= Beginning of Section =
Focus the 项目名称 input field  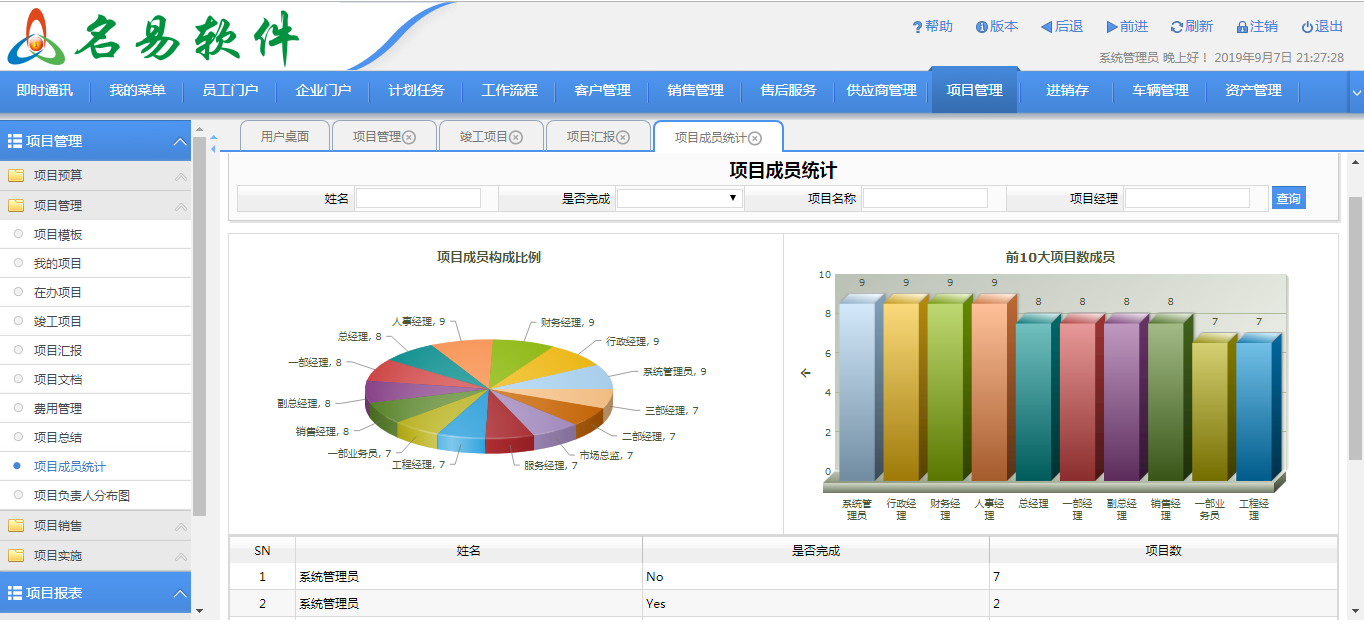[925, 198]
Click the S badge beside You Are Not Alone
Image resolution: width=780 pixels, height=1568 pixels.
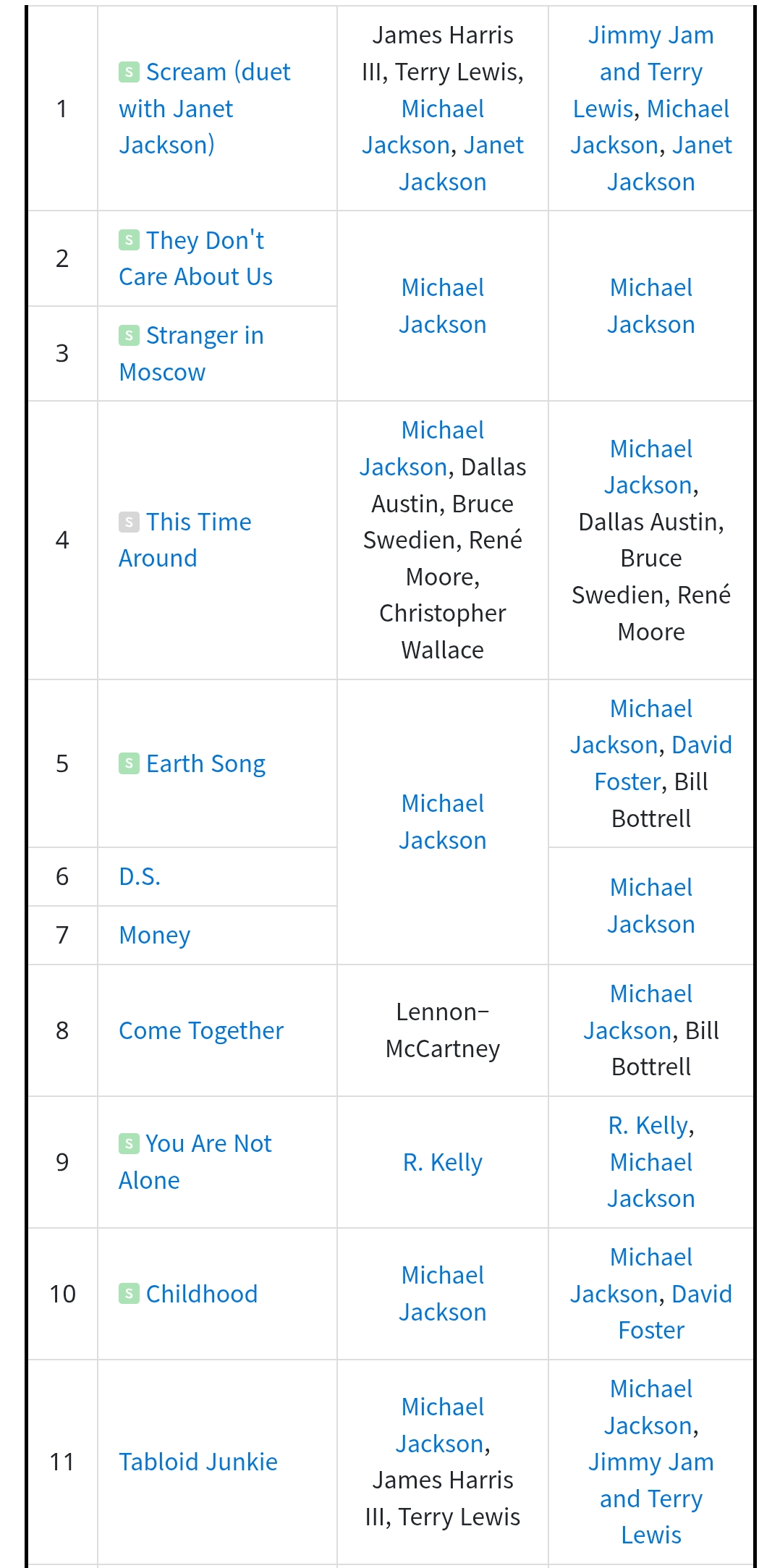coord(129,1143)
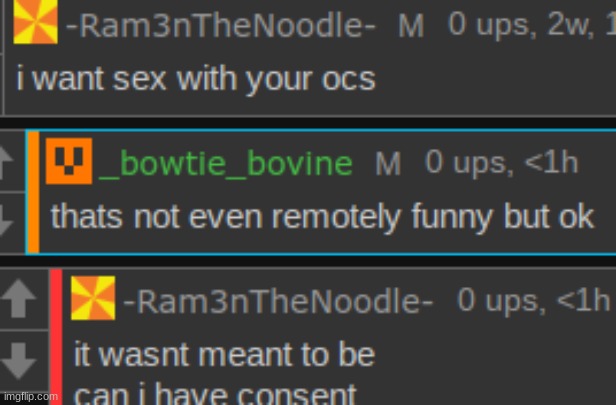The width and height of the screenshot is (616, 405).
Task: Upvote the bottom -Ram3nTheNoodle- comment
Action: (18, 298)
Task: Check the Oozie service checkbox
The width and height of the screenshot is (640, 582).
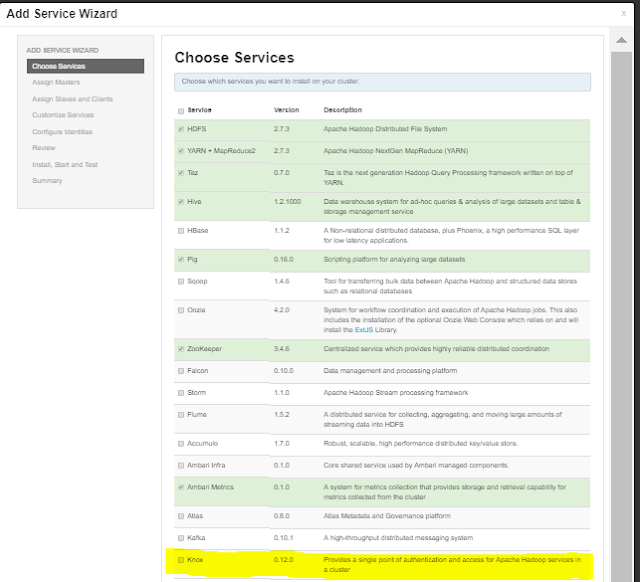Action: pyautogui.click(x=181, y=310)
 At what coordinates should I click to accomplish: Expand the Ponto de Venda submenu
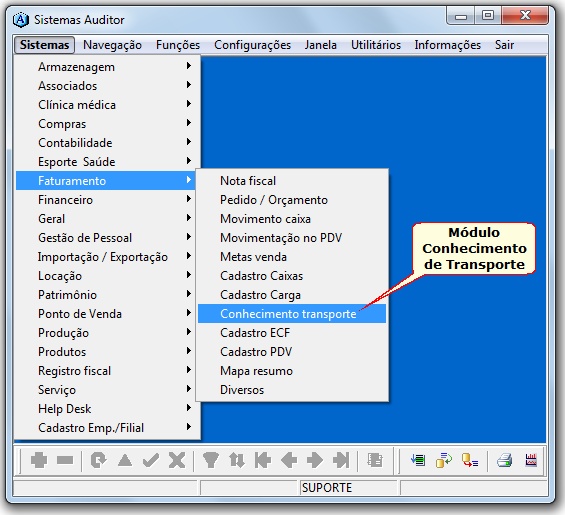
= End of Section =
◆ PROBLEM REQUIREMENTS: In the records above, find the line that contains "Image resolution: width=780". Print it and every later line exactly, omitting the pictures.

◆ ANSWER TO THE EXERCISE:
Image resolution: width=780 pixels, height=1568 pixels.
coord(129,1143)
The width and height of the screenshot is (616, 405).
Task: Upvote the bottom -Ram3nTheNoodle- comment
Action: (18, 298)
Task: Check the Oozie service checkbox
The width and height of the screenshot is (640, 582).
Action: pyautogui.click(x=181, y=310)
 At what coordinates should I click to accomplish: Expand the Ponto de Venda submenu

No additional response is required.